What needs to be done: With the line containing "Click Buy now" as the first line and the last line of the records as the final one, reproduce that range exactly.

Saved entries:
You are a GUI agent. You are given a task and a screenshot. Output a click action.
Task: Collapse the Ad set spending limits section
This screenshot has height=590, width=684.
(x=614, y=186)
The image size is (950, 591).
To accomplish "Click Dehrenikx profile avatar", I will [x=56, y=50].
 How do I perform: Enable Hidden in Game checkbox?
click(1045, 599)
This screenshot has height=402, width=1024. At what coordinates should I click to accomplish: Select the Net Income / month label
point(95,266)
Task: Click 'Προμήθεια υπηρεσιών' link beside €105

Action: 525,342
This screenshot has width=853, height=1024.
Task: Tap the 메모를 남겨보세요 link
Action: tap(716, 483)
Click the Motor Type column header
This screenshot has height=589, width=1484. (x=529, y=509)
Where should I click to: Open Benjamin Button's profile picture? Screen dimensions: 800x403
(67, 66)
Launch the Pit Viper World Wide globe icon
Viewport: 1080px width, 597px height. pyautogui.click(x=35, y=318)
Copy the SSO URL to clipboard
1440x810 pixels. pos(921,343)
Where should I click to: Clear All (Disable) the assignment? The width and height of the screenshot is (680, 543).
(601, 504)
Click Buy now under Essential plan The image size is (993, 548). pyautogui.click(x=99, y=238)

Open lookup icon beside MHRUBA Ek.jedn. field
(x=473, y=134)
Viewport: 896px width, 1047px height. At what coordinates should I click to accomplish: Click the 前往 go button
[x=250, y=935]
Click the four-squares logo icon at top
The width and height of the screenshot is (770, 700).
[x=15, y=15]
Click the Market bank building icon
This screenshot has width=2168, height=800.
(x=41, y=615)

Expected answer:
Click Buy now under Essential plan The image size is (993, 548). pyautogui.click(x=99, y=238)

Open lookup icon beside MHRUBA Ek.jedn. field
(x=473, y=134)
Viewport: 896px width, 1047px height. At what coordinates should I click to accomplish: Click the 前往 go button
[x=250, y=935]
Click the four-squares logo icon at top
The width and height of the screenshot is (770, 700).
[x=15, y=15]
Click the Market bank building icon
This screenshot has width=2168, height=800.
(x=41, y=615)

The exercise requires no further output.